Distribution of Thiobacillus ferrooxidans and Leptospirillum ferrooxidans: Implications for Generation of Acid Mine Drainage

• Published in: Science (American Association for the Advancement of Science) Vol. 279; no. 5356; pp. 1519 - 1522
• Main Authors: Schrenk, Matthew O., Edwards, Katrina J., Goodman, Robert M., Hamers, Robert J., Banfield, Jillian F.
• Format: Journal Article
• Language: English
• Published: Washington, DC American Society for the Advancement of Science 06.03.1998; American Association for the Advancement of Science; The American Association for the Advancement of Science
• Subjects: Acids; Bacteria; Climate; Dissolution; Earth sciences; Earth, ocean, space; Engineering and environment geology. Geothermics; Exact sciences and technology; Geochemical exploration, methodology, general; Geochemistry; Geology; Iron mining; Leptospirillum ferrooxidans; Metallic and non-metallic deposits; Pollution, environment geology; Pyrites; Sediments; Sulfides; Thiobacillus; Tunnels; Water; United States; California; iron sulfides; bacteria; ferric iron; catalysis; pyrite; North America; precipitation; prokaryotes; fluorescence; pH; temperature; biogenic effects; acid mine drainage; Thiobacillus ferrooxidans; sulfides
• ISSN: 0036-8075; 1095-9203
• DOI: 10.1126/science.279.5356.1519

Although Thiobacillus ferrooxidans and Leptospirillum ferrooxidans are widely considered to be the microorganisms that control the rate of generation of acid mine drainage, little is known about their natural distribution and abundance.

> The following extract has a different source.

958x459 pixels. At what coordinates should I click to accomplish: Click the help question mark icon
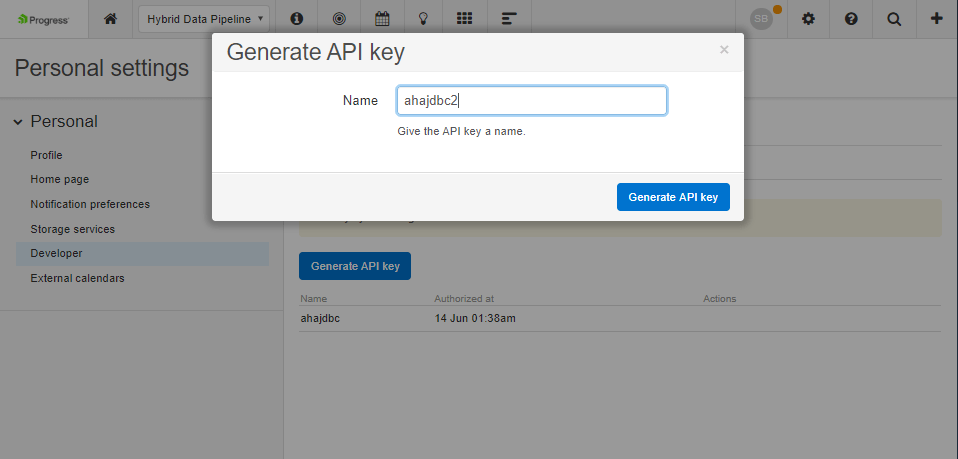[851, 18]
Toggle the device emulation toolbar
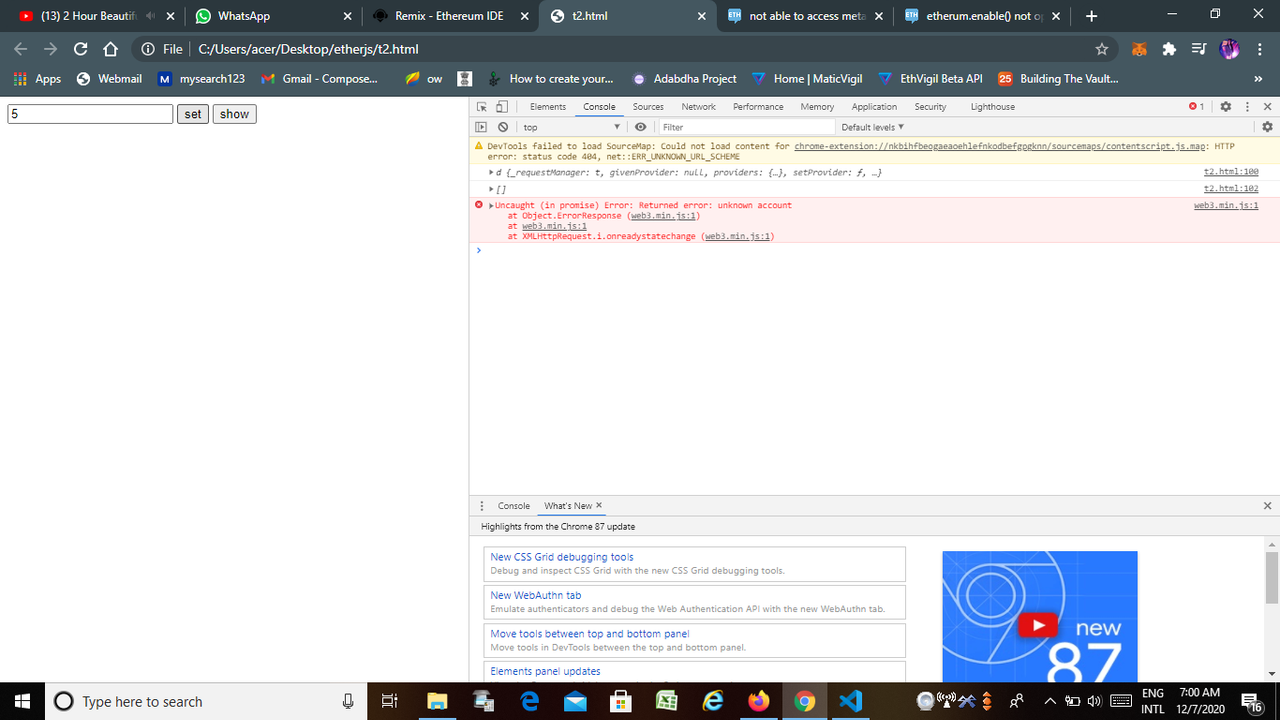Viewport: 1280px width, 720px height. (503, 106)
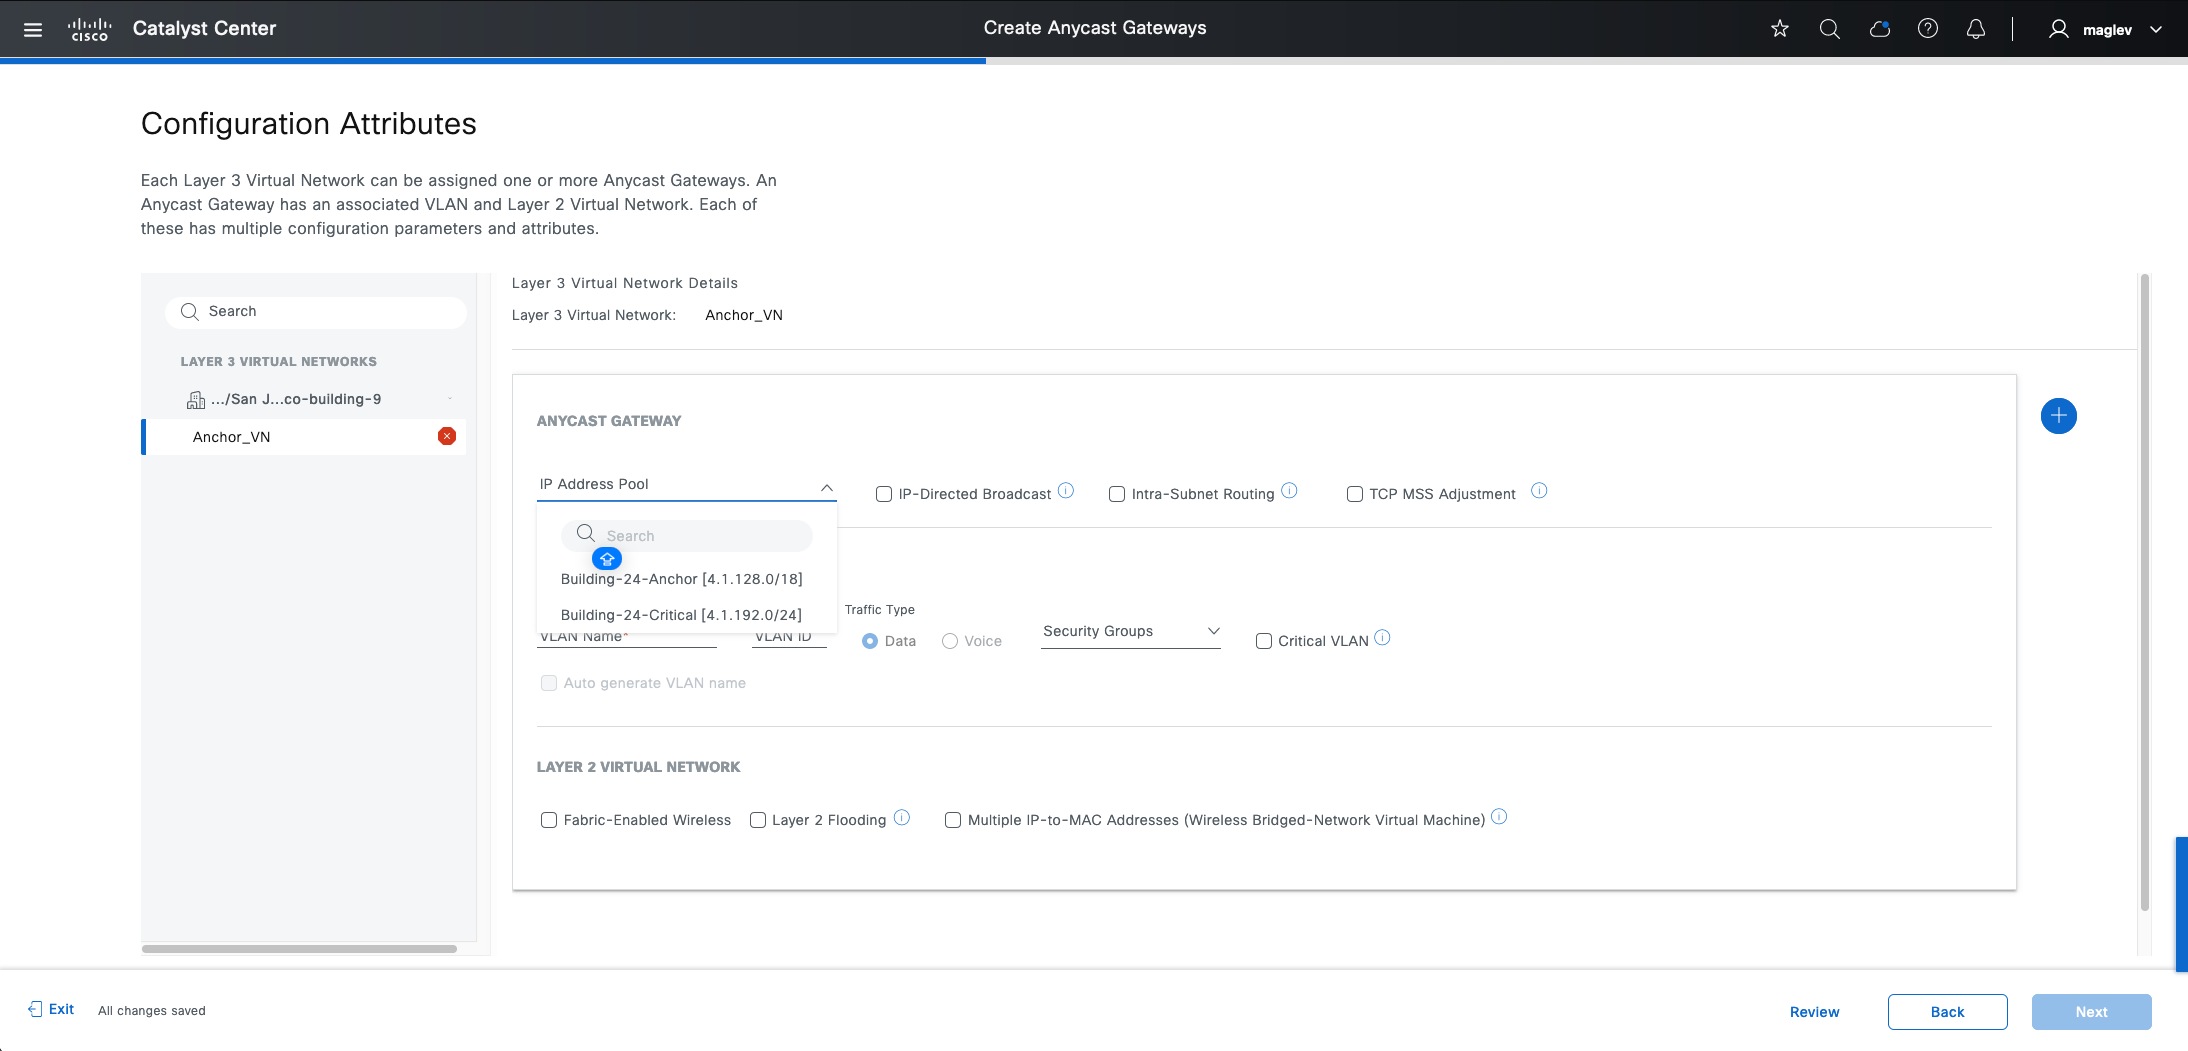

Fluorescence in situ hybridization studies showed that at Iron Mountain, California, T. ferrooxidans occurs in peripheral slime-based communities (at pH over 1.3 and temperature under 30°C) but not in important subsurface acid-forming environments (pH 0.3 to 0.7, temperature 30° to 50°C). Leptospirillum ferrooxidans is abundant in slimes and as a planktonic organism in environments with lower pH. Thiobacillus ferrooxidans affects the precipitation of ferric iron solids but plays a limited role in acid generation, and neither species controls direct catalysis at low pH at this site.